Feds want Humana's Medicare Advantage clawback lawsuit thrown out

The Justice Department wants Humana's lawsuit challenging a CMS rule that would implement stricter auditing standards on Medicare Advantage plans moved to a different court, then thrown out. 

In a Dec. 18 court filing, attorneys argued Humana and its Texas subsidiary, based in Dallas, have no basis to file in the Fort Worth District. 

U.S. District Judge Reed O'Connor, who presides over Fort Worth, has ruled in several high-profile healthcare cases. In 2018, he ruled the Affordable Care Act unconstitutional and in 2022 struck down the preventive care requirement of the law, though the case is still being appealed. 

Humana filed its challenge Sept. 1. In the court filing, Humana asked the judge to require CMS to vacate the final rule, as it will have "unpredictable consequences for Medicare Advantage organizations and the millions of seniors who rely on the Medicare Advantage program for their healthcare."  

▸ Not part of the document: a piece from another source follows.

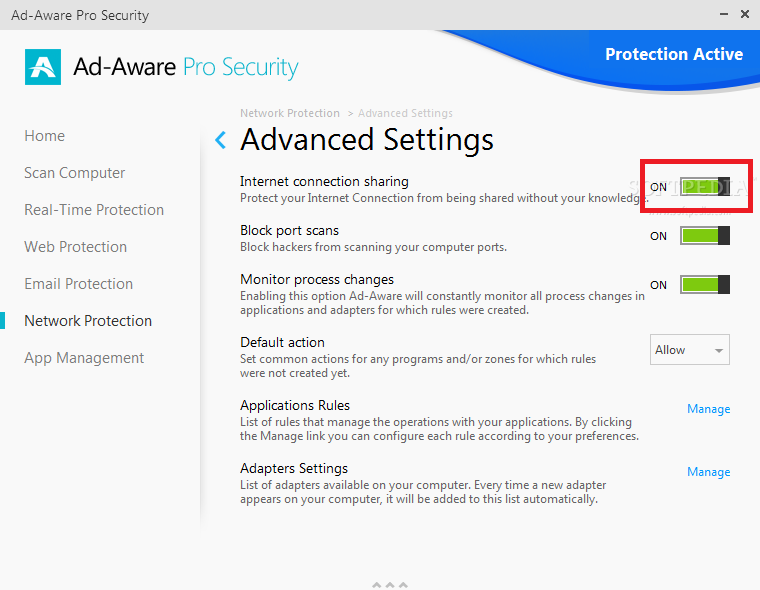This screenshot has width=760, height=590.
Task: Open App Management section
Action: (x=84, y=358)
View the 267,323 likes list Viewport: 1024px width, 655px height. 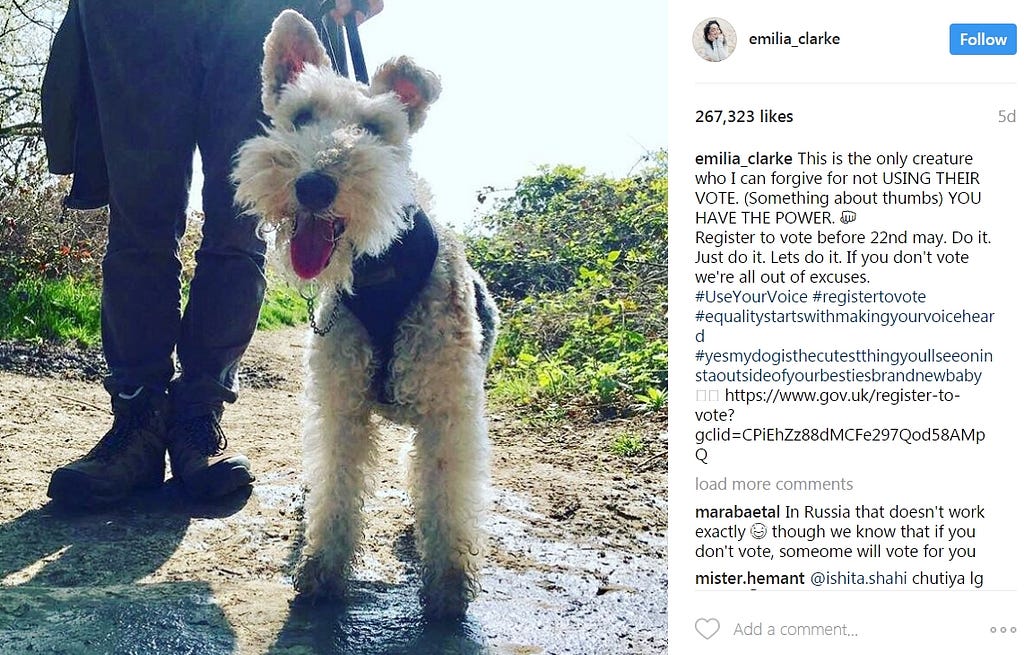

Lawyers for the Justice Department argued the case should be moved to the Dallas division of the Northern District of Texas court. 

"Humana has its principal place of business in Louisville, Kentucky, and its Texas subsidiary isbased in Dallas. Yet plaintiffs have filed in the Fort Worth division, where no party resides and nothing giving rise to their claims occurred. The case should be transferred, so that the arguments for dismissal can be heard in the proper division,"attorneys wrote. 

The attorneys wrote Humana's challenge should ultimately be dismissed, because CMS has not implemented or completed any audits based on the new risk-adjustment rules, and it is uncertain "whether or when Humana or its Texas subsidiary will be audited under the challenged rule."  

In January, Bloomberg reported Humana may have the largest risk from clawbacks of major insurers, with as much as 17% of its 2023 earnings before interest, taxes, depreciation and amortization facing scrutiny — or $900 million. As of June 30, Humana had nearly 5.8 million Medicare Advantage members, with plans to add around 825,000 more before the end of this year.  

When asked for comment, Humana referred to a statement previously shared with Becker's, in which a Humana spokesperson said CMS "failed to meet its legal obligations in the federal rulemaking process to give a reasoned justification for the rule or provide a meaningful opportunity for public comment."